Да, это будет естественный отбор. Беда в том, что хотя теоретически в таком сценарии нет ничего невозможного, чем больше вы думаете о нем, тем менее вероятным он кажется. Дарвин и сам обозначил главную загвоздку всего несколькими страницами ранее: «Весьма сомнительно, чтобы потомки людей благожелательных и самоотверженных или особенно преданных своим товарищам, были многочисленнее потомков себялюбивых и склонных к предательству членов того же племени». Напротив, «наиболее храбрые люди… добровольно рискующие жизнью для других, должны в среднем гибнуть в большем числе, чем другие». Благородный человек «часто не оставляет потомков, которые могли бы наследовать его благородную природу»
[342].
Точно. Таким образом, даже если племя, сплошь состоящее из альтруистов, и правда может одержать верх над племенем эгоистов, совершенно непонятно, откуда ему взяться изначально. Повседневная доисторическая жизнь с ее обычной долей напастей скорее благоволила тем людям, которые, скажем, копили еду, а не раздавали ее направо и налево, или предоставляли соседям воевать в свое удовольствие, а не лезли в бой сами. Как только межплеменная конкуренция, лежащая в сердце теории группового отбора, накалялась, эти и другие межплеменные преимущества обострялись в разы. Обычно это происходило во время войн или голода (если, конечно, после войны общество не проявляло особой заботы к родичам павших воинов). Выходит, никакого механизма, посредством коего биологически обусловленные импульсы самоотверженности могли бы утвердиться в группе, не существует. Даже если бы вы чудесным образом вмешались и внедрили «сострадательные» гены в девяносто процентов популяции, в конечном итоге они бы проиграли менее великодушным генам соперничества.
Естественно, результирующий ярый эгоизм может означать, что это племя погибло в соперничестве с другим племенем. Но все племена подчиняются одной и той же внутренней логике, так что победители, скорее всего, и сами не будут эталонами добродетели. Даже та скромная доля альтруизма, которому найдено соответствующее применение, должна уменьшаться, причем даже тогда, когда «альтруисты» торжествуют победу.

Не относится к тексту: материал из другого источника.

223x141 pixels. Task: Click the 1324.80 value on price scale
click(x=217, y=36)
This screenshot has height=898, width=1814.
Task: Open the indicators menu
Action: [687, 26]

Проблема с теорией Дарвина – это общая проблема со всеми теориями группового отбора: трудно представить, чтобы групповой отбор шел наперекор индивидуальному отбору или чтобы естественный отбор разрешал конфликт между благополучием группы и интересами индивидуума в пользу группы. Конечно, можно измыслить различные сценарии – с определенными коэффициентами миграции между группами и уровнями их вымирания, – где групповой отбор будет поддерживать индивидуальные жертвы; некоторые биологи полагают, что групповой отбор действительно сыграл важную роль в эволюции человека
[343]. И все же сценарии группового отбора по большей части слишком заумны. Джордж Уильямс счел их настолько маловероятными, что в своем труде «Адаптация и естественный отбор» призвал не «постулировать адаптацию более высокого уровня, нежели требуется для объяснения фактов»
[344]. Другими словами, в первую очередь следует задуматься, каким образом гены, определяющие тот или иной признак, могли оказаться в приоритете в повседневном соперничестве один на один. Только после этого можно, да и то с большой осторожностью, обратиться к соперничеству между отдельными популяциями. Во всяком случае, таково неофициальное кредо новой парадигмы.